SVD of the fixed effects

We assume that the number of fixed effects is less than the number of samples, $d < n$, and that the matrix $X$ of fixed effects has full rank, $\mathrm{rank}(X)=d$. We can then write the "thin" singular value decomposition of $X$ as $X = V_1 \Gamma W^T$, where $V_1\in\mathbb{R}^{n\times d}$ with $V_1^TV_1=I$, $\Gamma \in\mathbb{R}^{d\times d}$ diagonal with $\gamma_i=\Gamma_{ii}>0$ for all $i$, and $W\in\mathbb{R}^{d\times d}$ with $W^TW=WW^T=I$. Furthermore there exists $V_2\in\mathbb{R}^{n\times (n-d)}$ with $V_2^TV_2=I$, $V_1^TV_2=0$ and $V_1V_1^T+V_2V_2^T=I$, i.e. the matrix $V=(V_1, V_2)$ is unitary, and $V_1V_1^T$ and $V_2V_2^T$ are the orthogonal projection matrices on the range and (left) null space of $X$, respectively.

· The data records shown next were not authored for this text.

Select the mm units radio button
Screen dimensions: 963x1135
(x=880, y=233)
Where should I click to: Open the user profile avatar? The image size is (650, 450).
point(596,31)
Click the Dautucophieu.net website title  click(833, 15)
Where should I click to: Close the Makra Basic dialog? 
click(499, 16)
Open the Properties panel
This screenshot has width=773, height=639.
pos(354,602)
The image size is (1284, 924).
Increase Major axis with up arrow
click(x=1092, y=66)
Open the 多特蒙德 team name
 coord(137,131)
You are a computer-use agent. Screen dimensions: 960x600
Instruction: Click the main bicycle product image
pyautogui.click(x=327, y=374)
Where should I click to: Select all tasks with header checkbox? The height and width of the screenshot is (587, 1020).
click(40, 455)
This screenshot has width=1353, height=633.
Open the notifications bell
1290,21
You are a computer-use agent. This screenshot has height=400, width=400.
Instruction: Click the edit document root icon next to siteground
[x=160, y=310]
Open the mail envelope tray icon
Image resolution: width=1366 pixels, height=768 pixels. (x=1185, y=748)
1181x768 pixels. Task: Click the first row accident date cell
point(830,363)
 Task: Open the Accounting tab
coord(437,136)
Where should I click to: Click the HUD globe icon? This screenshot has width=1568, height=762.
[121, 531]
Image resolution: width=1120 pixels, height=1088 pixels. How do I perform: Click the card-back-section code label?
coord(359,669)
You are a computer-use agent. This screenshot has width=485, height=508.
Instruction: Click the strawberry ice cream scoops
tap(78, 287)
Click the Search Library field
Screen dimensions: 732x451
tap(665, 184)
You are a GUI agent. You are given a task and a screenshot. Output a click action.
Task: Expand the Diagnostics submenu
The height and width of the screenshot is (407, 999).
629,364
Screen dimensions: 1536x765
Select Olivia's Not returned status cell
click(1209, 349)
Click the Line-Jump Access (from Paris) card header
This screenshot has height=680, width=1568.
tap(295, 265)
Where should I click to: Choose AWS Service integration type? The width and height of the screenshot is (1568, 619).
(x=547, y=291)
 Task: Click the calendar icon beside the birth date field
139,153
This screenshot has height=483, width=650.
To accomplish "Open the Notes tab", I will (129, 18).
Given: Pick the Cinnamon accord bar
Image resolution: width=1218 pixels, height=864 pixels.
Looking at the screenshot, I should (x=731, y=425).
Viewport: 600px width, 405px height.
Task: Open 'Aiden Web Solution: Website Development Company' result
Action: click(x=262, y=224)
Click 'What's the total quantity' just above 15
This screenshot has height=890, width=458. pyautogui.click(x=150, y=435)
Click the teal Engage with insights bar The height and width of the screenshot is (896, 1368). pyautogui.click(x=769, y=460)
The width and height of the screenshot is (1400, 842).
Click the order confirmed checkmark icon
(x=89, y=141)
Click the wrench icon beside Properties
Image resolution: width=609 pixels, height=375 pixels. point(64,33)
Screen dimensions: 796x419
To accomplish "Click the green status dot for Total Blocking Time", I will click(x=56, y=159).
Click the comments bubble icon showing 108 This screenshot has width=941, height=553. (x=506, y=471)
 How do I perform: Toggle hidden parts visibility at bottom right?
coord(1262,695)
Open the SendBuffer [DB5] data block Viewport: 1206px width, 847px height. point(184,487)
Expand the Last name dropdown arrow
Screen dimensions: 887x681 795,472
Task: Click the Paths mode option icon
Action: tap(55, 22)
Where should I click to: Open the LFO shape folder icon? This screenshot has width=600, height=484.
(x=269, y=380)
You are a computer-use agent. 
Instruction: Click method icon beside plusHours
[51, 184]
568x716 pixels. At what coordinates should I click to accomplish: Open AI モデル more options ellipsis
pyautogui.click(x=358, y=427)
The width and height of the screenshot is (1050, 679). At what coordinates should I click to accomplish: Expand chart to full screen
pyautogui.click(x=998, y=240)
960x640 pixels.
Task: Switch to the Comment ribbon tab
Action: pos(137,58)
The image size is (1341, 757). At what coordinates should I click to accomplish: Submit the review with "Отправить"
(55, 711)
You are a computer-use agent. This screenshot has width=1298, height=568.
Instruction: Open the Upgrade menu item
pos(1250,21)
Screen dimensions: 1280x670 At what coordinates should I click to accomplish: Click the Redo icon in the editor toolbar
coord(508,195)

Using the singular value decomposition of $X$, we can write any matrix $A\in\mathbb{R}^{n\times n}$ and vector $y\in\mathbb{R}^n$ in block matrix/vector notation as

\[\begin{aligned} A &= \begin{pmatrix} A_{11} & A_{12}\\ A_{21} & A_{22} \end{pmatrix},\;\text{where}\quad A_{ij} = V_i^T A V_j\\ y &= \begin{pmatrix} y_1\\ y_2 \end{pmatrix} ,\;\text{where}\quad y_i = V_i^T y. \end{aligned}\]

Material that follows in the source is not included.